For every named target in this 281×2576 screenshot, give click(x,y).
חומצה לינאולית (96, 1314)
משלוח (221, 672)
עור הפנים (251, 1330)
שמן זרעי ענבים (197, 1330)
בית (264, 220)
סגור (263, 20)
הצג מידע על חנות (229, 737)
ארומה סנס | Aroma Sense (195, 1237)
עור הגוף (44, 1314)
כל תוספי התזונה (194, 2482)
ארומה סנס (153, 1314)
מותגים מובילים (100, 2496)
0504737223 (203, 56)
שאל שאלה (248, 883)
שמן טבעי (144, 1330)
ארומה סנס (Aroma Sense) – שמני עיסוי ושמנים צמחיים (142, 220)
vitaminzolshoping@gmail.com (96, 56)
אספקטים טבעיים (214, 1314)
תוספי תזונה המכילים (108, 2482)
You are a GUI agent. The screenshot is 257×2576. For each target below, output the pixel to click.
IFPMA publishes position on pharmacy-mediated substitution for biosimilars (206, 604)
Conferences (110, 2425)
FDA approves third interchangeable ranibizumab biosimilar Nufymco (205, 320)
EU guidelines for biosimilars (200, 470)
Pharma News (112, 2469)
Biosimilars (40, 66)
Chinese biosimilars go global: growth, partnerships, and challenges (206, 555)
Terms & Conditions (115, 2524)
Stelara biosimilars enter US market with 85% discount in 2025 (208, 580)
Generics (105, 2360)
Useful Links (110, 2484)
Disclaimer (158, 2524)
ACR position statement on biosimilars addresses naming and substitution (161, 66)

--------

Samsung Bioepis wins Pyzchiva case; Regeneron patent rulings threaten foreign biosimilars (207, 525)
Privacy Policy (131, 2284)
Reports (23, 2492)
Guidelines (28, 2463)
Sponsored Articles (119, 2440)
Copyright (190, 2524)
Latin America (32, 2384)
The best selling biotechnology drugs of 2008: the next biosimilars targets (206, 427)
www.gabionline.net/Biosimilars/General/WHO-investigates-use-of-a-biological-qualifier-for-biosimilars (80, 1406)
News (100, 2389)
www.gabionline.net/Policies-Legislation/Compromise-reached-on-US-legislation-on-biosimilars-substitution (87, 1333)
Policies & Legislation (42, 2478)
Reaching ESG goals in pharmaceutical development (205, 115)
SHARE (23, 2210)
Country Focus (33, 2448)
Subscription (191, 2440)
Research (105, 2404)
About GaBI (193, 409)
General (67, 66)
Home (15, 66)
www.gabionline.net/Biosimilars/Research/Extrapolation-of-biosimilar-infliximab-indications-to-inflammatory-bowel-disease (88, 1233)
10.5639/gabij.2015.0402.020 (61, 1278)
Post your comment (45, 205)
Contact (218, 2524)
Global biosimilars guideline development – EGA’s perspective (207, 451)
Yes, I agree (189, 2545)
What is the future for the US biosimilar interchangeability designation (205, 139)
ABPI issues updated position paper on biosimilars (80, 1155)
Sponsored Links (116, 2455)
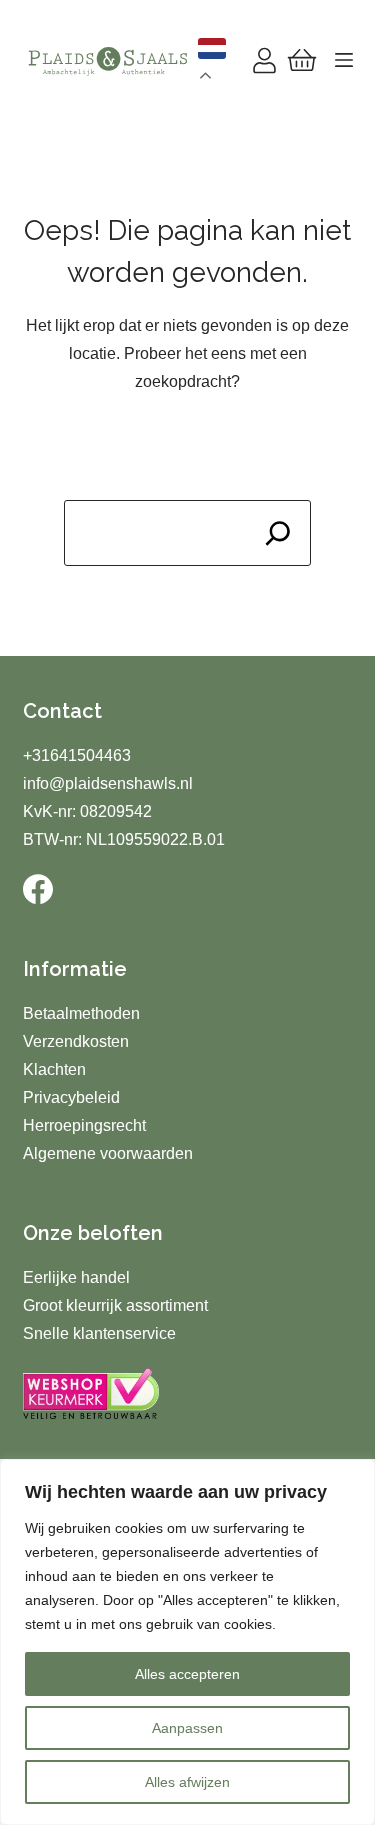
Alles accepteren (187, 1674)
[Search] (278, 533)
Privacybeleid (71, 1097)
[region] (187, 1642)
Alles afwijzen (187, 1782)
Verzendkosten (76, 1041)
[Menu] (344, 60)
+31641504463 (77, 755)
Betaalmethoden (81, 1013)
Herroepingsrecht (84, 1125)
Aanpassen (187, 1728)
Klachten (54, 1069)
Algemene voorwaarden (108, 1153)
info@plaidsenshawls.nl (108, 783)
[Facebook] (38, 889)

--------

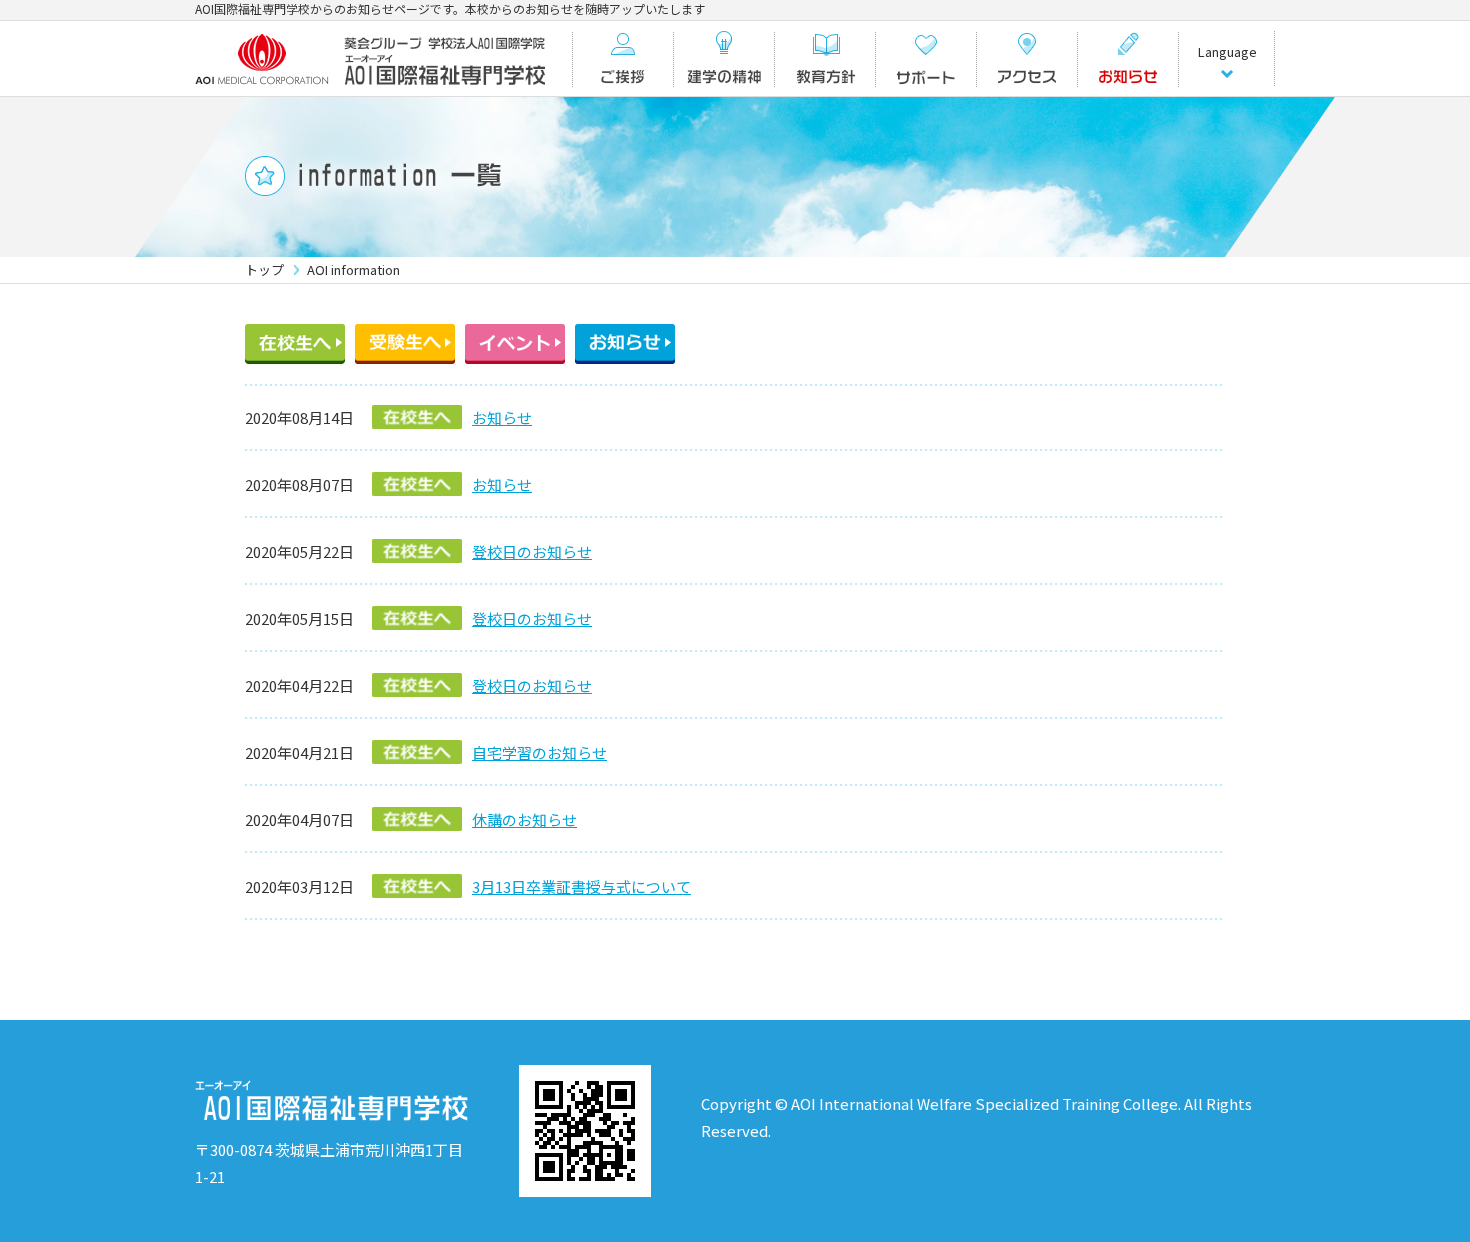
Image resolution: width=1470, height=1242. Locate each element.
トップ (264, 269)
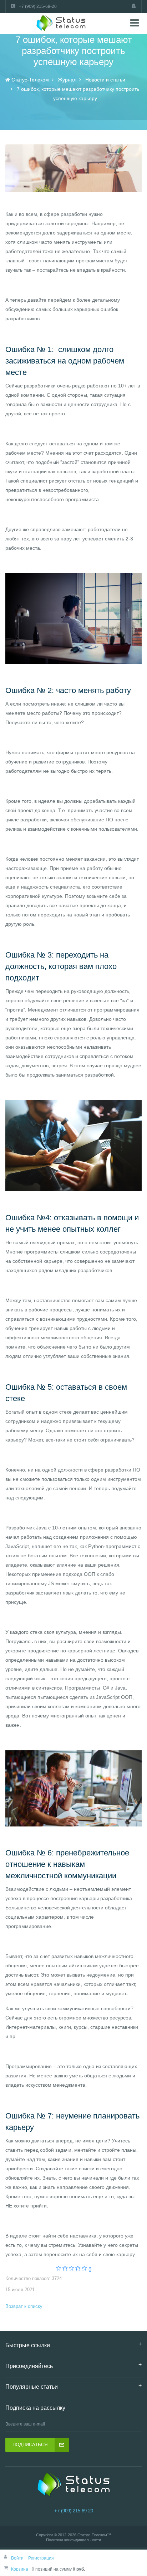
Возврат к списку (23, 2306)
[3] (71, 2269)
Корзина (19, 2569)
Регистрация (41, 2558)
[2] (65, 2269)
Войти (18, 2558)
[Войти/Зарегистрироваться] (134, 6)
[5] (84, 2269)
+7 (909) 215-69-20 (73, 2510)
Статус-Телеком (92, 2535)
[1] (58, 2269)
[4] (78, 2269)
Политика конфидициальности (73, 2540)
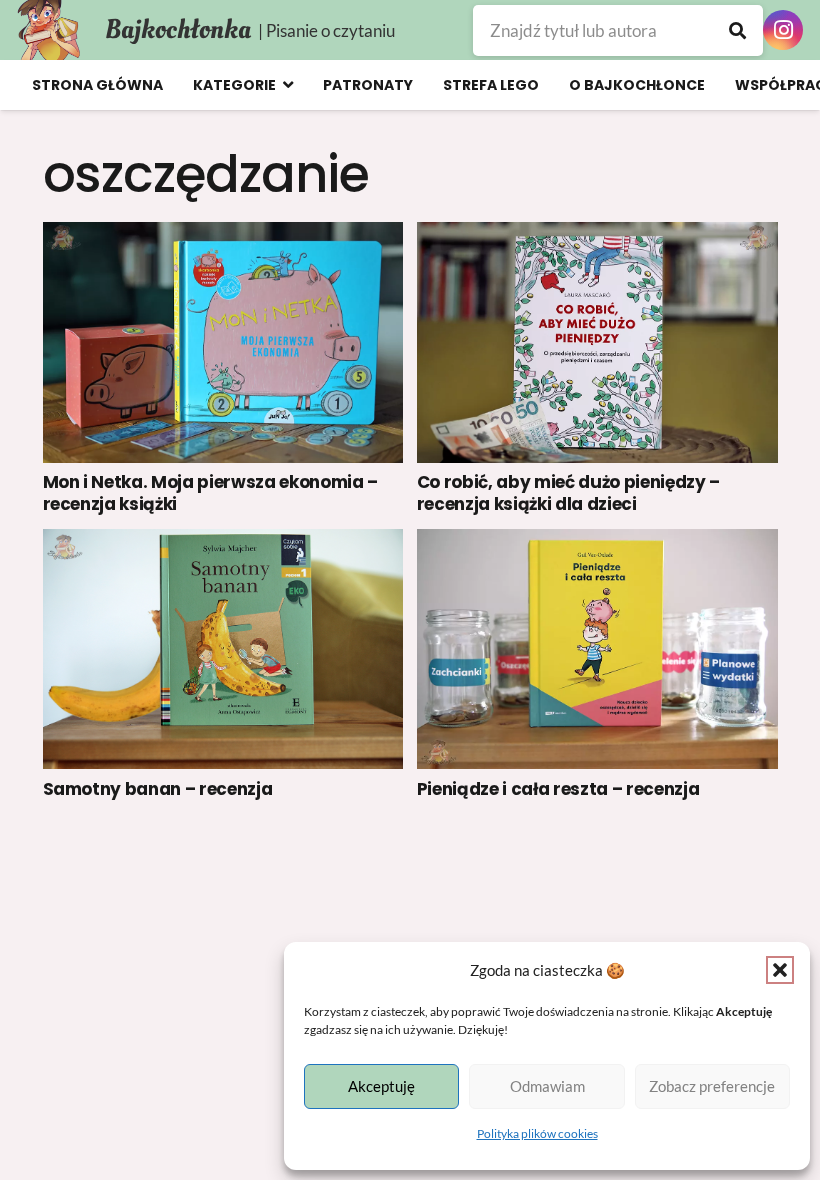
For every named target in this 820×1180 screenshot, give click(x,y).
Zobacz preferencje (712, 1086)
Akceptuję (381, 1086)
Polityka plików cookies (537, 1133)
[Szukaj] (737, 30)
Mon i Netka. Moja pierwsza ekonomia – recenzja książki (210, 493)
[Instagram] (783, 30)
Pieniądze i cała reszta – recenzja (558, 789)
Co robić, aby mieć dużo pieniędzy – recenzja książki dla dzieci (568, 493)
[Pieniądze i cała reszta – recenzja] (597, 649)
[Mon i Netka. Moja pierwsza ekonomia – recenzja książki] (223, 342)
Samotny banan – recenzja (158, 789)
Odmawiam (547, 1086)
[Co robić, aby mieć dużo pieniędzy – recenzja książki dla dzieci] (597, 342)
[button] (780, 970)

--------

▶ TASK BRIEF
Only the lines from the one containing "Pharma News (112, 2469)" through the one containing "Disclaimer (158, 2524)" are to be retyped, both boundary lines included, with no other material.

▶ ANSWER SPACE
Pharma News (112, 2469)
Biosimilars (40, 66)
Chinese biosimilars go global: growth, partnerships, and challenges (206, 555)
Terms & Conditions (115, 2524)
Stelara biosimilars enter US market with 85% discount in 2025 (208, 580)
Generics (105, 2360)
Useful Links (110, 2484)
Disclaimer (158, 2524)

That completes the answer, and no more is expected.